>> start

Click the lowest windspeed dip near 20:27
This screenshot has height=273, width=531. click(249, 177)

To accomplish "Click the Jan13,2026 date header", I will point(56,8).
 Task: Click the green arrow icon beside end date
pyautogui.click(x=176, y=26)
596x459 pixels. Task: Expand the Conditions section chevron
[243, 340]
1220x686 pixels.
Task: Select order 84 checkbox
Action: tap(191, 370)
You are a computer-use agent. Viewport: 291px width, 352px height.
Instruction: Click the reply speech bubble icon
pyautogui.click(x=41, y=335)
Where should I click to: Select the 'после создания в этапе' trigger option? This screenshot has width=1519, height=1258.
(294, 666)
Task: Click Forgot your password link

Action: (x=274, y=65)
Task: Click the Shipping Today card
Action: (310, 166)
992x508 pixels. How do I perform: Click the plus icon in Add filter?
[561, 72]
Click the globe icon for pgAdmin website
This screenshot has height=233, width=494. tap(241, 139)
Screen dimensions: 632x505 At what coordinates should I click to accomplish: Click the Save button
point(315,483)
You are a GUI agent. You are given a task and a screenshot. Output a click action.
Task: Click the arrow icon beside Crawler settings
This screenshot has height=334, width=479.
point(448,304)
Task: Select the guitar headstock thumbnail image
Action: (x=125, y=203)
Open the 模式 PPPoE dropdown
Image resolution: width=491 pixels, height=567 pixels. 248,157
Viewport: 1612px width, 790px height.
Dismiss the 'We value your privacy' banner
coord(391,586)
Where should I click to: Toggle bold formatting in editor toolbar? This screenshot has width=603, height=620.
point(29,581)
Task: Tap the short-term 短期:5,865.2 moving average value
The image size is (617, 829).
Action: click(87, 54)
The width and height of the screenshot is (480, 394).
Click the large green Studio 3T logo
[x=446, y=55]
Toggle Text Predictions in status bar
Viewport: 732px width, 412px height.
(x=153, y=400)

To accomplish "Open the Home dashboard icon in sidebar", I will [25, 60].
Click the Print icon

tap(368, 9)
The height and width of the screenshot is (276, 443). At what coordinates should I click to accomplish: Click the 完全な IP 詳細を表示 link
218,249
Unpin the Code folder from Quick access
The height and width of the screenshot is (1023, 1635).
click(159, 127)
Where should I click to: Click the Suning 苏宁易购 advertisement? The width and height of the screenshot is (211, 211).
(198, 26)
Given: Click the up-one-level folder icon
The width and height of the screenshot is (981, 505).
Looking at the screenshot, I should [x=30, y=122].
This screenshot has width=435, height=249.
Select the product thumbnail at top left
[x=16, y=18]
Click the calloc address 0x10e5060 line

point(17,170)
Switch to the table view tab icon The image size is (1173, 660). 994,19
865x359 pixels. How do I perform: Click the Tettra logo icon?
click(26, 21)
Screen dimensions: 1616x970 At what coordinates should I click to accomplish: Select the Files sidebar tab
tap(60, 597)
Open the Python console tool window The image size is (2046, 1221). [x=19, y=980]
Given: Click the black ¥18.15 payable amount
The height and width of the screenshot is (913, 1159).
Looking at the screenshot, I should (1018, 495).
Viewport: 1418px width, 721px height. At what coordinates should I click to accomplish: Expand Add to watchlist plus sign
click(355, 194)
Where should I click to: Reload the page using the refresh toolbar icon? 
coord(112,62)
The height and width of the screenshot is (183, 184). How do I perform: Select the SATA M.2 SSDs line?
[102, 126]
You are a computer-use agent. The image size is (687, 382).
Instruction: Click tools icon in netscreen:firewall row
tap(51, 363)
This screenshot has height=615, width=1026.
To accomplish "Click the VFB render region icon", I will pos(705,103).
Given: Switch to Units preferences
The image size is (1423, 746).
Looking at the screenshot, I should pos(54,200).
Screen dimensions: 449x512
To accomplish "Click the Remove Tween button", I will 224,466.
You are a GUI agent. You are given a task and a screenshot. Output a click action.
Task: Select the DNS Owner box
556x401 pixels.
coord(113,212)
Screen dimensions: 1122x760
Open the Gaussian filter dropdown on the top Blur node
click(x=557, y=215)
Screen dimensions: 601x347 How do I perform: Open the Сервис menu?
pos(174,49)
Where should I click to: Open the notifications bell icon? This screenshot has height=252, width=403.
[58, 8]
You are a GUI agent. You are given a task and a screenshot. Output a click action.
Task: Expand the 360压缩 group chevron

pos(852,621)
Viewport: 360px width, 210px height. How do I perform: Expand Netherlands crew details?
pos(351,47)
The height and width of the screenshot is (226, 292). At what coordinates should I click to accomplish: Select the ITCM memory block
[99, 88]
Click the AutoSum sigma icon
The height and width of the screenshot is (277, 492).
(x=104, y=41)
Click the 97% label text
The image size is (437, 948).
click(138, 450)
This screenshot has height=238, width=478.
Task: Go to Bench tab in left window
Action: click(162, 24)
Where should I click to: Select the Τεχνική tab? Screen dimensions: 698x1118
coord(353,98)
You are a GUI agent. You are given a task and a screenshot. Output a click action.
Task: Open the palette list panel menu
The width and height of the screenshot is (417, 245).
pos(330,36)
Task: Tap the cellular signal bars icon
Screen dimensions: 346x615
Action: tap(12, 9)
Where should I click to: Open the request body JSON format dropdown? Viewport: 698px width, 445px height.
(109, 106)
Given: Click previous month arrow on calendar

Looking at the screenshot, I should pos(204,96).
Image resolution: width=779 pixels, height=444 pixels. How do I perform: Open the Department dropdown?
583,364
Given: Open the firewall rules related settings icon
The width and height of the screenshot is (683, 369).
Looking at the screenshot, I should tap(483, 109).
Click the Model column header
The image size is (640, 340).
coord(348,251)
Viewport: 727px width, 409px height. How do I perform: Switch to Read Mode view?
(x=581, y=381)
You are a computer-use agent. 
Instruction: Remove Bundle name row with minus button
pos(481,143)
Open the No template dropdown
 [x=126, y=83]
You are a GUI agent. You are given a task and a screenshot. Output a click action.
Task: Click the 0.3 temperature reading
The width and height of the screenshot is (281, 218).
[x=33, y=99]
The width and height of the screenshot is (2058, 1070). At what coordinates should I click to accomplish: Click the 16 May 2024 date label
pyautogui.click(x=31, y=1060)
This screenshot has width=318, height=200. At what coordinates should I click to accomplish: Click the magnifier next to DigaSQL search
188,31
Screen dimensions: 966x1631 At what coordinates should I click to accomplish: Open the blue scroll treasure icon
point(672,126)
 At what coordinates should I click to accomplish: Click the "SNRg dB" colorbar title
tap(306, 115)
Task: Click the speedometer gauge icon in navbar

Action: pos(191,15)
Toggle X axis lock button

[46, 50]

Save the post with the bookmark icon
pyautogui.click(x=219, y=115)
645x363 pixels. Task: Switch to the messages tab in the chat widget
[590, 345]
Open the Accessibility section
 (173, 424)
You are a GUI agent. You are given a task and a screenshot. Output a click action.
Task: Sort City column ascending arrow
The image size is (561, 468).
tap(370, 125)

>> end

- _AIM_
Copy the items above exactly as they appear, from first to last.

- _PROBLEM SOLUTION_
Click the lowest windspeed dip near 20:27
This screenshot has height=273, width=531. click(249, 177)

To accomplish "Click the Jan13,2026 date header", I will point(56,8).
 Task: Click the green arrow icon beside end date
pyautogui.click(x=176, y=26)
596x459 pixels. Task: Expand the Conditions section chevron
[243, 340]
1220x686 pixels.
Task: Select order 84 checkbox
Action: tap(191, 370)
You are a computer-use agent. Viewport: 291px width, 352px height.
Instruction: Click the reply speech bubble icon
pyautogui.click(x=41, y=335)
Where should I click to: Select the 'после создания в этапе' trigger option? This screenshot has width=1519, height=1258.
(294, 666)
Task: Click Forgot your password link

Action: (x=274, y=65)
Task: Click the Shipping Today card
Action: (310, 166)
992x508 pixels. How do I perform: Click the plus icon in Add filter?
[561, 72]
Click the globe icon for pgAdmin website
This screenshot has height=233, width=494. tap(241, 139)
Screen dimensions: 632x505 At what coordinates should I click to accomplish: Click the Save button
point(315,483)
You are a GUI agent. You are given a task and a screenshot. Output a click action.
Task: Click the arrow icon beside Crawler settings
This screenshot has height=334, width=479.
point(448,304)
Task: Select the guitar headstock thumbnail image
Action: (x=125, y=203)
Open the 模式 PPPoE dropdown
Image resolution: width=491 pixels, height=567 pixels. 248,157
Viewport: 1612px width, 790px height.
Dismiss the 'We value your privacy' banner
coord(391,586)
Where should I click to: Toggle bold formatting in editor toolbar? This screenshot has width=603, height=620.
point(29,581)
Task: Tap the short-term 短期:5,865.2 moving average value
The image size is (617, 829).
Action: click(87, 54)
The width and height of the screenshot is (480, 394).
Click the large green Studio 3T logo
[x=446, y=55]
Toggle Text Predictions in status bar
Viewport: 732px width, 412px height.
(x=153, y=400)

To accomplish "Open the Home dashboard icon in sidebar", I will [25, 60].
Click the Print icon

tap(368, 9)
The height and width of the screenshot is (276, 443). At what coordinates should I click to accomplish: Click the 完全な IP 詳細を表示 link
218,249
Unpin the Code folder from Quick access
The height and width of the screenshot is (1023, 1635).
click(159, 127)
Where should I click to: Click the Suning 苏宁易购 advertisement? The width and height of the screenshot is (211, 211).
(198, 26)
Given: Click the up-one-level folder icon
The width and height of the screenshot is (981, 505).
Looking at the screenshot, I should [x=30, y=122].
This screenshot has width=435, height=249.
Select the product thumbnail at top left
[x=16, y=18]
Click the calloc address 0x10e5060 line

point(17,170)
Switch to the table view tab icon The image size is (1173, 660). 994,19
865x359 pixels. How do I perform: Click the Tettra logo icon?
click(26, 21)
Screen dimensions: 1616x970 At what coordinates should I click to accomplish: Select the Files sidebar tab
tap(60, 597)
Open the Python console tool window The image size is (2046, 1221). [x=19, y=980]
Given: Click the black ¥18.15 payable amount
The height and width of the screenshot is (913, 1159).
Looking at the screenshot, I should (1018, 495).
Viewport: 1418px width, 721px height. At what coordinates should I click to accomplish: Expand Add to watchlist plus sign
click(355, 194)
Where should I click to: Reload the page using the refresh toolbar icon? 
coord(112,62)
The height and width of the screenshot is (183, 184). How do I perform: Select the SATA M.2 SSDs line?
[102, 126]
You are a computer-use agent. The image size is (687, 382).
Instruction: Click tools icon in netscreen:firewall row
tap(51, 363)
This screenshot has height=615, width=1026.
To accomplish "Click the VFB render region icon", I will pos(705,103).
Given: Switch to Units preferences
The image size is (1423, 746).
Looking at the screenshot, I should pos(54,200).
Screen dimensions: 449x512
To accomplish "Click the Remove Tween button", I will 224,466.
You are a GUI agent. You are given a task and a screenshot. Output a click action.
Task: Select the DNS Owner box
556x401 pixels.
coord(113,212)
Screen dimensions: 1122x760
Open the Gaussian filter dropdown on the top Blur node
click(x=557, y=215)
Screen dimensions: 601x347 How do I perform: Open the Сервис menu?
pos(174,49)
Where should I click to: Open the notifications bell icon? This screenshot has height=252, width=403.
[58, 8]
You are a GUI agent. You are given a task and a screenshot. Output a click action.
Task: Expand the 360压缩 group chevron

pos(852,621)
Viewport: 360px width, 210px height. How do I perform: Expand Netherlands crew details?
pos(351,47)
The height and width of the screenshot is (226, 292). At what coordinates should I click to accomplish: Select the ITCM memory block
[99, 88]
Click the AutoSum sigma icon
The height and width of the screenshot is (277, 492).
(x=104, y=41)
Click the 97% label text
The image size is (437, 948).
click(138, 450)
This screenshot has height=238, width=478.
Task: Go to Bench tab in left window
Action: click(162, 24)
Where should I click to: Select the Τεχνική tab? Screen dimensions: 698x1118
coord(353,98)
You are a GUI agent. You are given a task and a screenshot. Output a click action.
Task: Open the palette list panel menu
The width and height of the screenshot is (417, 245).
pos(330,36)
Task: Tap the cellular signal bars icon
Screen dimensions: 346x615
Action: tap(12, 9)
Where should I click to: Open the request body JSON format dropdown? Viewport: 698px width, 445px height.
(109, 106)
Given: Click previous month arrow on calendar

Looking at the screenshot, I should pos(204,96).
Image resolution: width=779 pixels, height=444 pixels. How do I perform: Open the Department dropdown?
583,364
Given: Open the firewall rules related settings icon
The width and height of the screenshot is (683, 369).
Looking at the screenshot, I should tap(483, 109).
Click the Model column header
The image size is (640, 340).
coord(348,251)
Viewport: 727px width, 409px height. How do I perform: Switch to Read Mode view?
(x=581, y=381)
You are a computer-use agent. 
Instruction: Remove Bundle name row with minus button
pos(481,143)
Open the No template dropdown
 [x=126, y=83]
You are a GUI agent. You are given a task and a screenshot. Output a click action.
Task: Click the 0.3 temperature reading
The width and height of the screenshot is (281, 218).
[x=33, y=99]
The width and height of the screenshot is (2058, 1070). At what coordinates should I click to accomplish: Click the 16 May 2024 date label
pyautogui.click(x=31, y=1060)
This screenshot has width=318, height=200. At what coordinates should I click to accomplish: Click the magnifier next to DigaSQL search
188,31
Screen dimensions: 966x1631 At what coordinates should I click to accomplish: Open the blue scroll treasure icon
point(672,126)
 At what coordinates should I click to accomplish: Click the "SNRg dB" colorbar title
tap(306, 115)
Task: Click the speedometer gauge icon in navbar

Action: pos(191,15)
Toggle X axis lock button

[46, 50]

Save the post with the bookmark icon
pyautogui.click(x=219, y=115)
645x363 pixels. Task: Switch to the messages tab in the chat widget
[590, 345]
Open the Accessibility section
 (173, 424)
You are a GUI agent. You are given a task and a screenshot. Output a click action.
Task: Sort City column ascending arrow
The image size is (561, 468).
tap(370, 125)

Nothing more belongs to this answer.